What Makes Street Food Toxic?

The study identifies several overlapping contamination pathways. Environmental pollution is the most significant, as airborne particulates from vehicle exhaust and industrial emissions settle on foods exposed during cooking and selling. Contaminated ingredients, such as vegetables irrigated with polluted water or fish caught from dirty rivers, carry metals directly into food items. Additionally, the use of recycled metal cookware, often made from aluminum or brass, introduces lead and cadmium during frying or storage. A visual schematic in the paper illustrates how these sources interact in densely populated urban zones, making exposure nearly unavoidable. Health implications are profound: lead impairs brain development and blood function; cadmium accumulates in kidneys and bones; arsenic and mercury are carcinogenic and neurotoxic; and hexavalent chromium damages DNA. The authors’ comparative analysis shows that daily intake levels for several of these metals exceed World Health Organization safety thresholds, posing long-term health risks to regular consumers.

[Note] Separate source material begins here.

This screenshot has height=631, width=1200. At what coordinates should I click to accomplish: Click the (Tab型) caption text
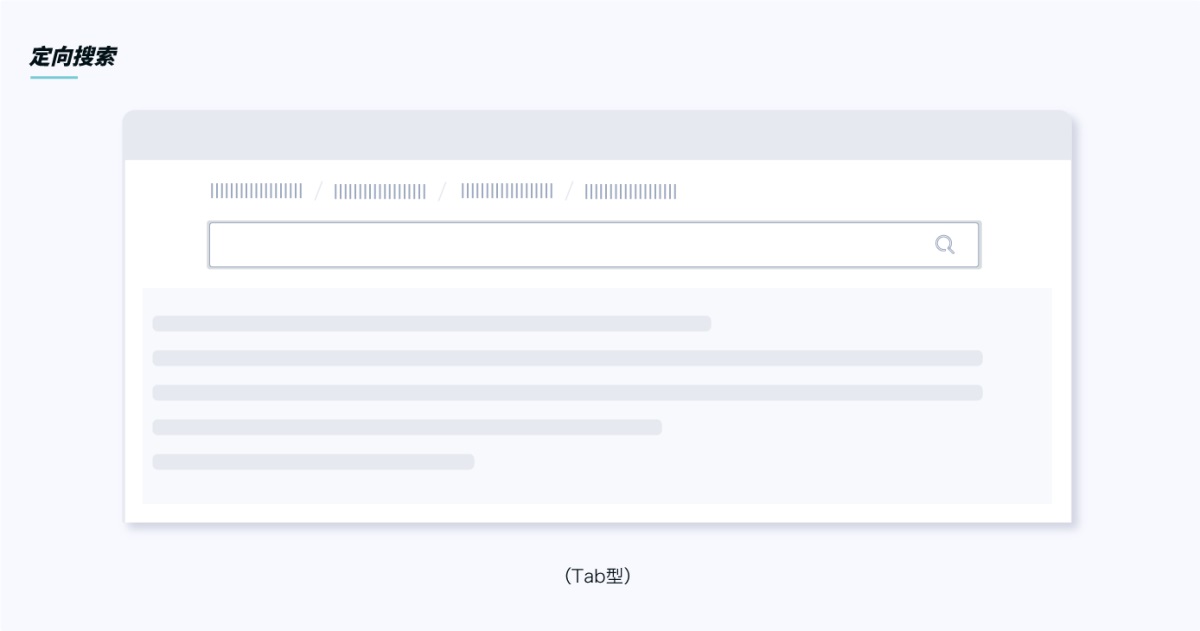597,577
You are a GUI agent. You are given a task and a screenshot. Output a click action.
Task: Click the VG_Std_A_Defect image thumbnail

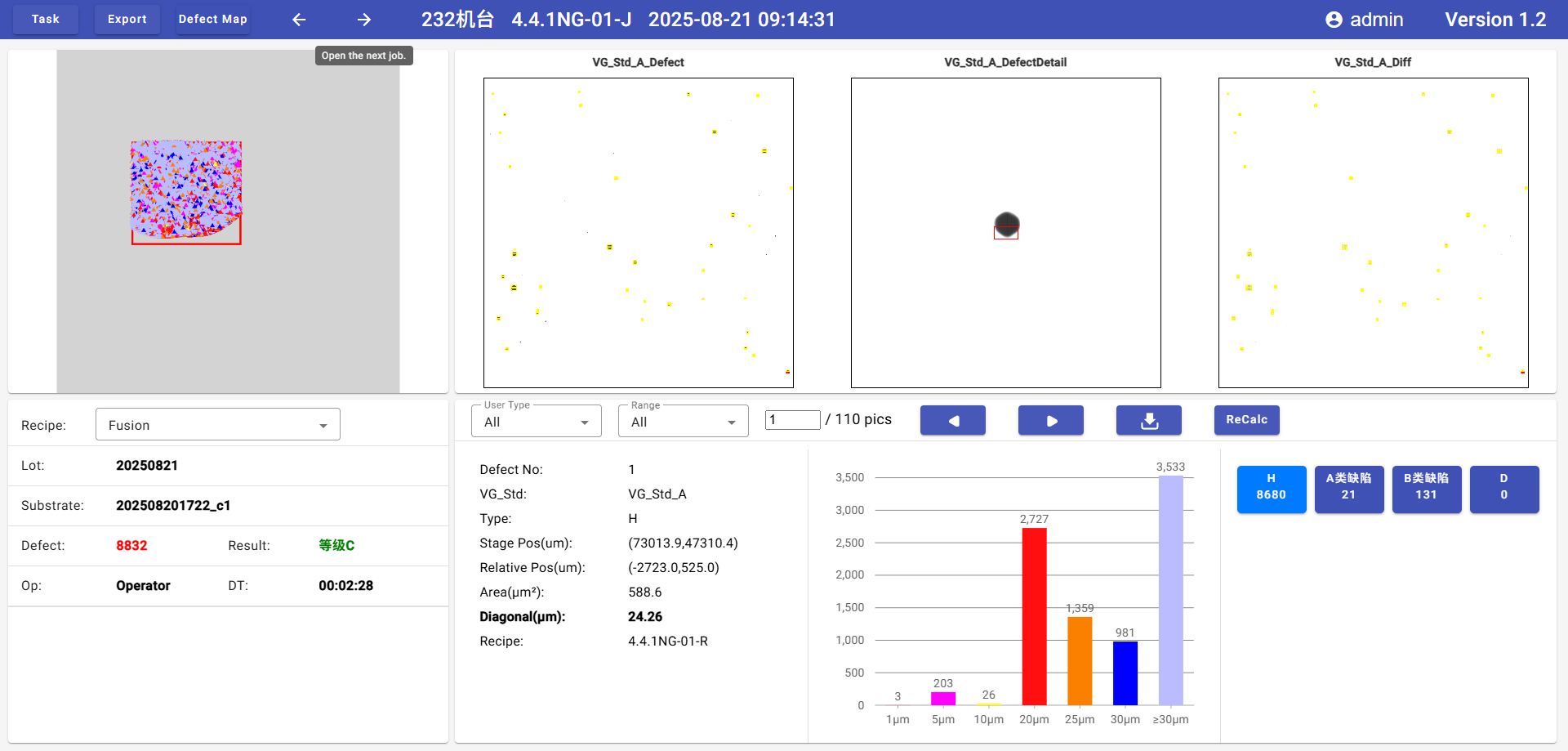coord(638,233)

From Science to Policy: The Path Forward

The researchers argue that this is not merely a food safety problem but a systemic urban health failure demanding multi-sectoral reform. Current regulations are fragmented, with most low- and middle-income nations lacking standardized street food monitoring or enforcement mechanisms. The paper recommends vendor education, clean water infrastructure, and designated vending zones away from high-pollution areas. It also advocates for city-level contaminant surveillance systems supported by real-time data collection and laboratory testing. Importantly, the authors warn against criminalizing street vendors, who are essential to urban food systems, and instead urge policymakers to provide them with training, safe equipment, and recognition within food governance frameworks. They propose linking these reforms to Sustainable Development Goals 3 and 11, on health and sustainable cities, to ensure that public health and economic inclusion progress together.

A Call for Safe and Equitable Urban Food Futures

The paper closes with a clear and urgent message: the contamination of street foods by heavy metals is a global public health emergency hidden in plain sight. Millions of low-income consumers are unknowingly exposed to toxic substances daily, and the scale of the risk rivals that of recognized epidemics. Solving this crisis requires coordination between environmental agencies, public health departments, and urban planners to address both pollution control and food safety simultaneously. The authors urge global institutions and city governments to invest in preventive systems rather than reactive policies. Safe street food, they conclude, is not a privilege but a right, and ensuring it is vital to building healthier, fairer, and more resilient cities.